§ **Task instructions**
Set down the listing exactly as given, minus images.

§ **Available data**
----

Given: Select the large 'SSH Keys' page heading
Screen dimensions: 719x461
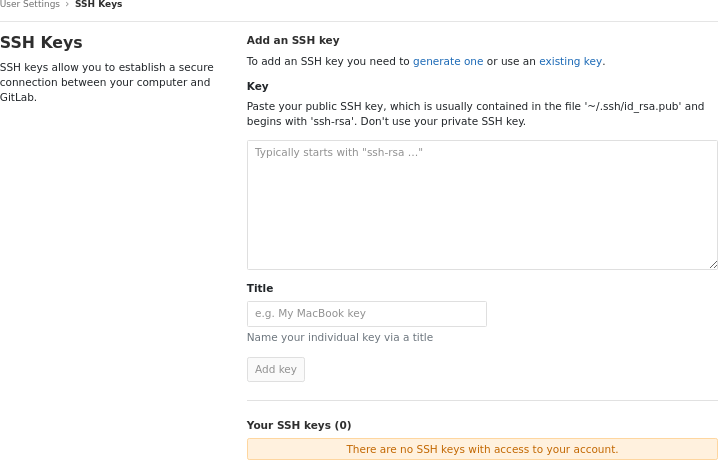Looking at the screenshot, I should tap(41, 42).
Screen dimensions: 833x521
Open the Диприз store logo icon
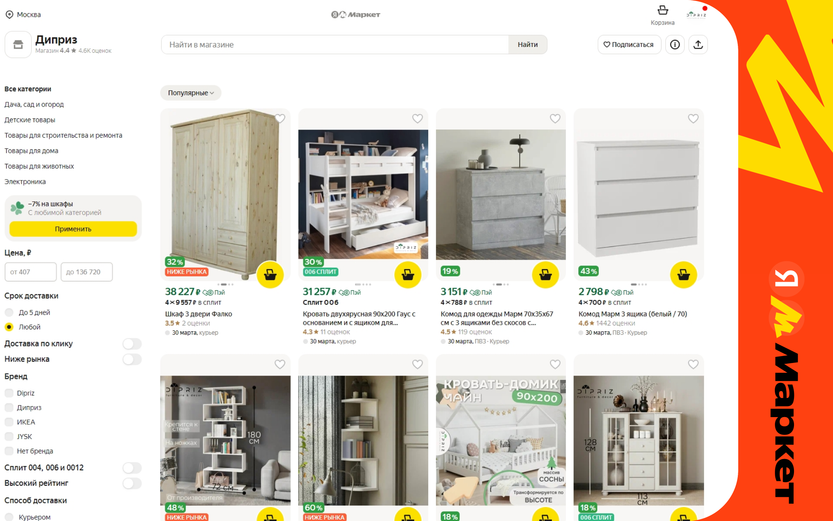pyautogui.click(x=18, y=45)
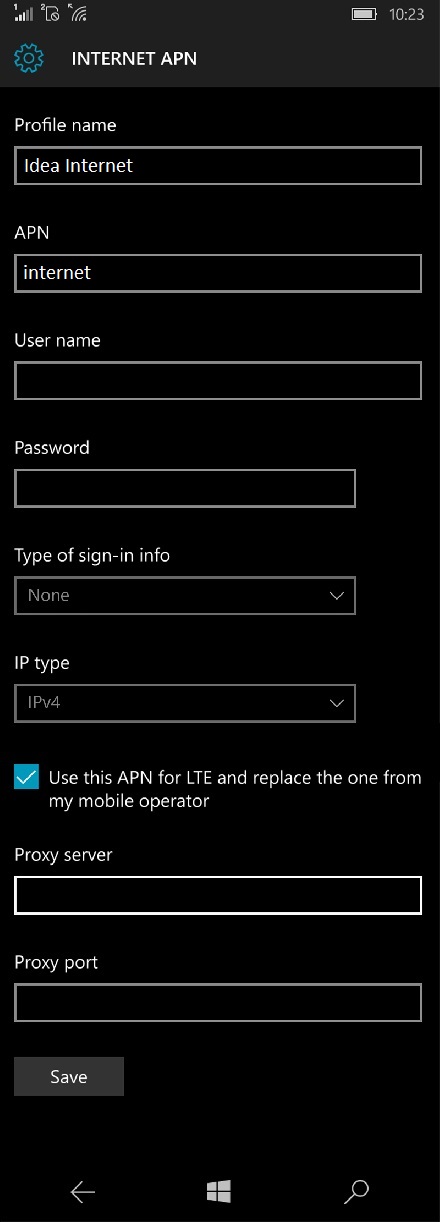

----

§ **Your solution**
Given: Select the large 'SSH Keys' page heading
Screen dimensions: 719x461
Looking at the screenshot, I should tap(41, 42).
Screen dimensions: 833x521
Open the Диприз store logo icon
pyautogui.click(x=18, y=45)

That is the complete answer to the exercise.